For a thug, nothing can be more terrifying than the sight of a double-barreled shotgun leveled at him. How about the sound of a pump-action shotgun racking a shell into the chamber for sound deterrent? Both will make even the most hardened criminals think twice.
The question is, what’s the best kind of load for holding down the fort?
Of course, sheer intimidation won’t always solve your big problem. Well, what do you feed your shotgun against your home-invading foes?
Below are Remington 12-gauge shotgun shells opened up for you to see the actual payload. Impressive, right? Well, each load from size 7.5 on the left to even the mighty shotgun slug on the right has a purpose in home defense.

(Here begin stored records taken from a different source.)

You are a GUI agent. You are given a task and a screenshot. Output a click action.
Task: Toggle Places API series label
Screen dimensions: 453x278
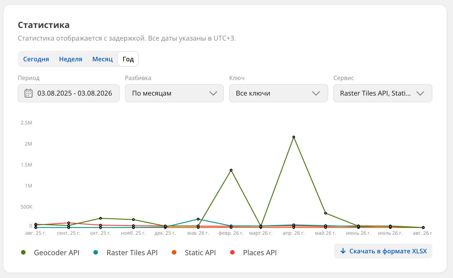[260, 253]
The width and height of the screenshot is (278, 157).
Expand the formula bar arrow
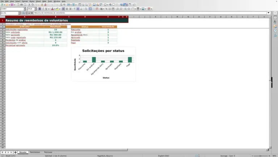coord(269,13)
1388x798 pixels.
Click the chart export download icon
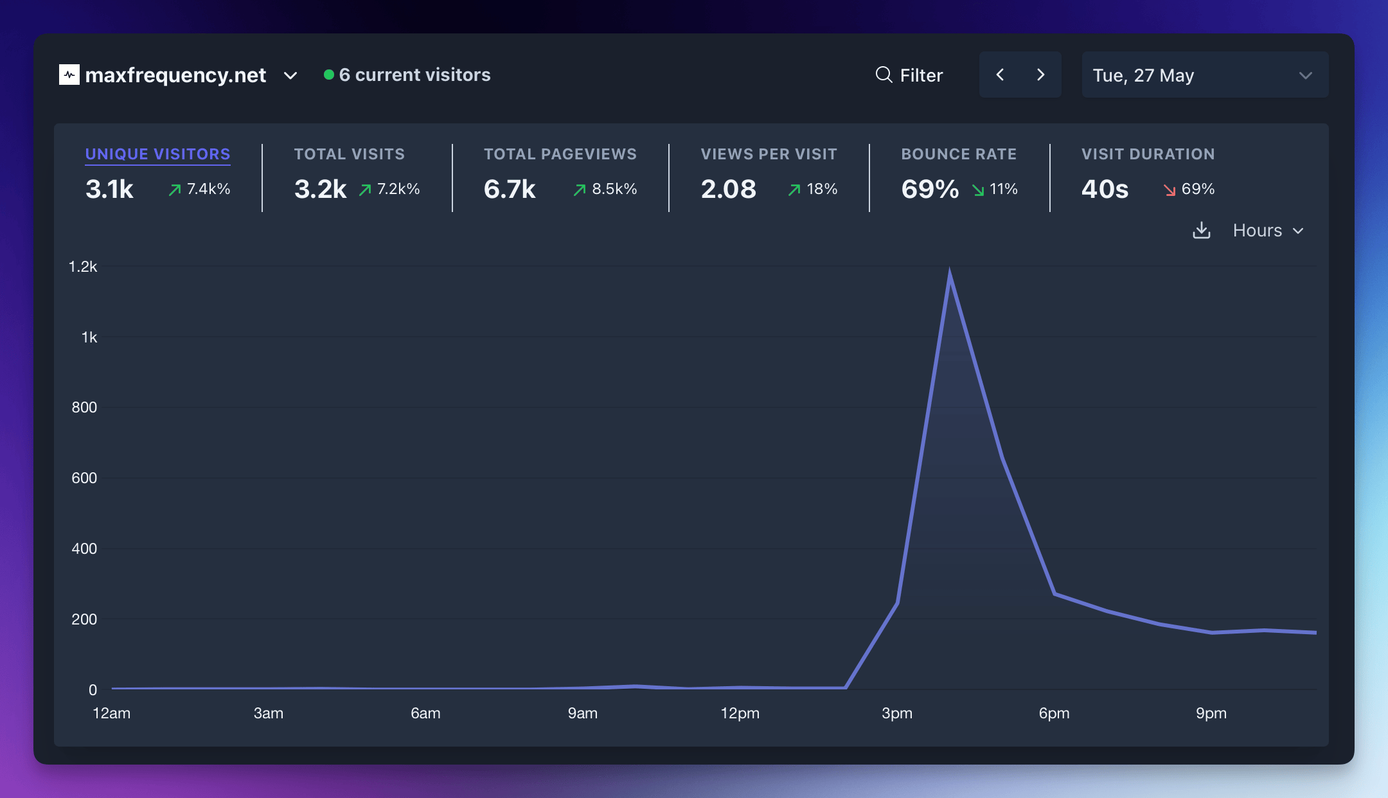tap(1203, 231)
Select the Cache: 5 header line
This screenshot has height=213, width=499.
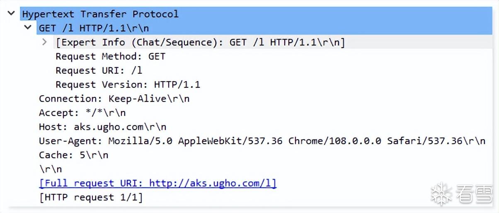(73, 155)
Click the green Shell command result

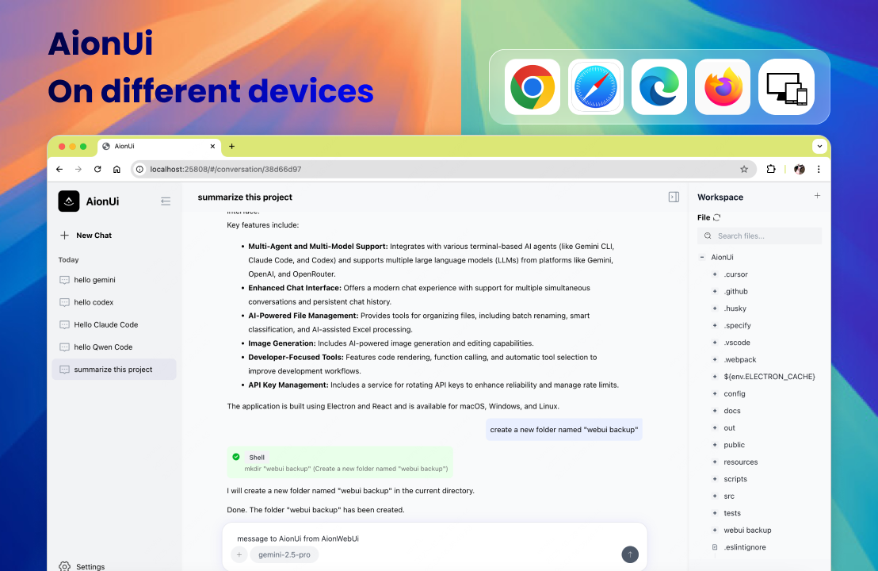coord(341,462)
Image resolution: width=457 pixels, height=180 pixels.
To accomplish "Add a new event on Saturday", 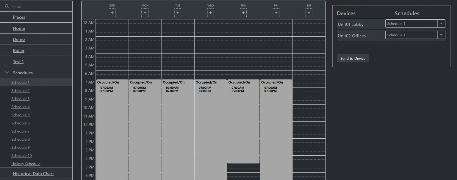I will coord(309,12).
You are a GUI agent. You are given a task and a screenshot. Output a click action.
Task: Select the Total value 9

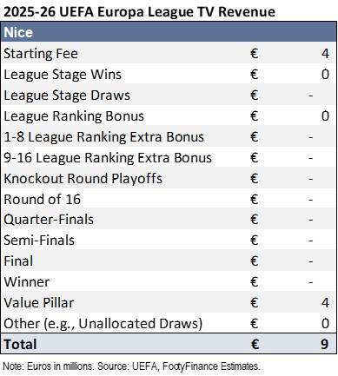click(325, 345)
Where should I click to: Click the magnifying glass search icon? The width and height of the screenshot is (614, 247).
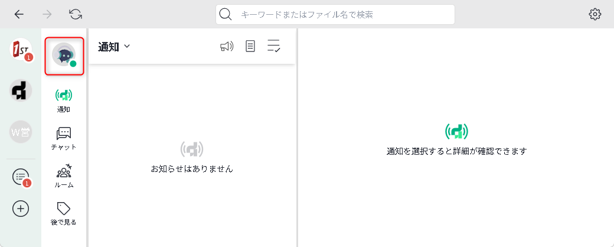(x=226, y=14)
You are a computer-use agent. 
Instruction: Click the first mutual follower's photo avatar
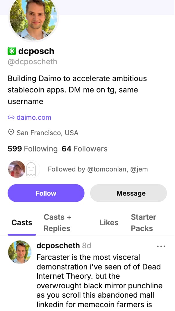16,169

Birdshot is a favorite of many home defenders. From close range, the blast of these lightweight small pellets hit like a solid fist. The thug in the picture on the right caught a blast at close range. People call shotguns “scatterguns” for a reason. The shot fans out quickly. The fellow in the left picture caught a shotgun pellet blast at a farther distance. He’s in pain, but certainly still breathing and ultimately quite angry.

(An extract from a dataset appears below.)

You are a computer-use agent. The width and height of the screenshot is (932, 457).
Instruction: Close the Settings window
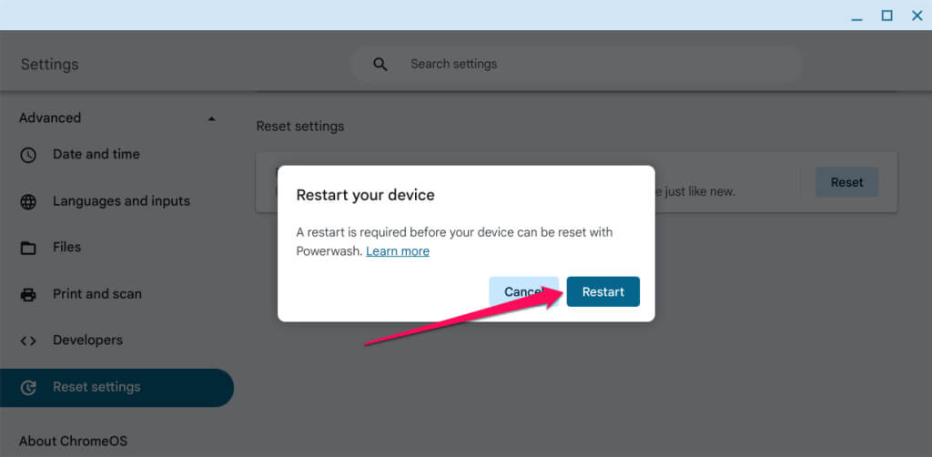pos(917,15)
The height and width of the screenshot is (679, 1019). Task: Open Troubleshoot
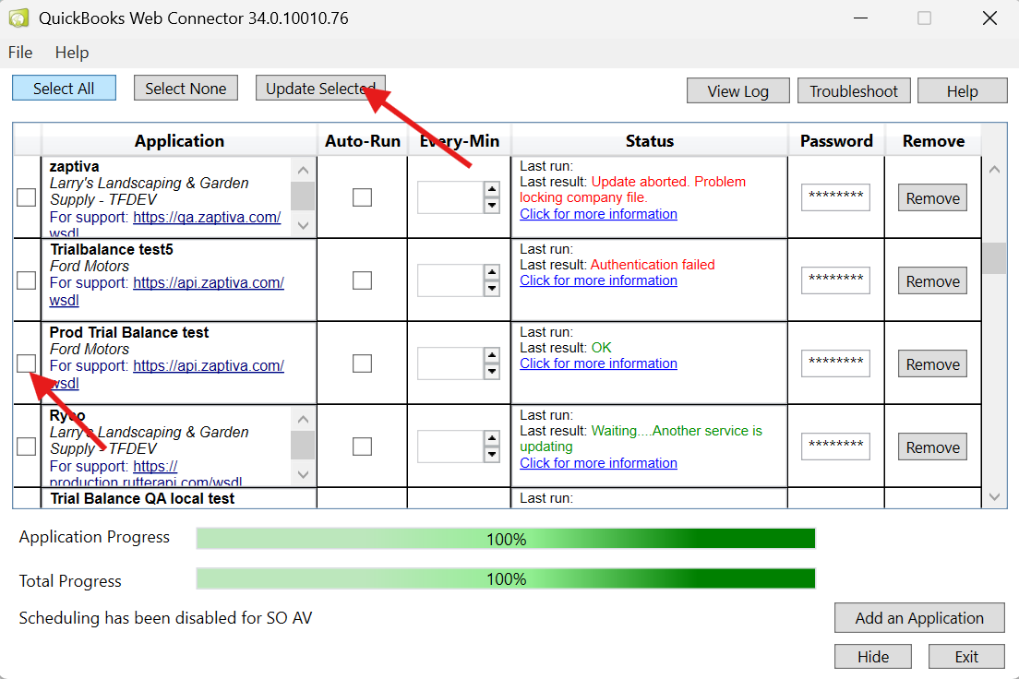tap(854, 90)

Birdshot has excellent track record for up-close-and-personal damage with minimal penetration to household walls. If the distance is somewhat far, you’d better think bigger, such as the smaller-sized buckshot loads.
The handy size chart shows a size comparison of how these projectiles stack up against each other. You can use any of these sizes in a pinch, but personally, I’d begin with nothing smaller than No. 8 for close range. No. 4 loads would be even better.
Remember, as distances and any obstructions you might encounter get larger, you should increase the size of your projectiles. Save the largest sizes for shooting through cover or barricades. Remember those larger projectiles will keep going and walls may not hold them. In urban settings, loads of 00 buckshot will get almost any job done.
What about shotgun slugs? Unless you’re living in big bear country or have to shoot through heavy barricades, save shotgun slugs for big-game hunting. A 1,000-pound bear knocking down your cabin door takes more to stop than a home invader.
My advice to all who want to use a shotgun for home defense is to buy a variety of shells. Then, take various items, like drywall, plywood or jugs of water and test what those loads do to them at the gun range, if allowed. This target practice will allow you to see how powerful your shotgun really is. Then you can make the right decision of what shotgun load will be the best pick for your own home-defense situation.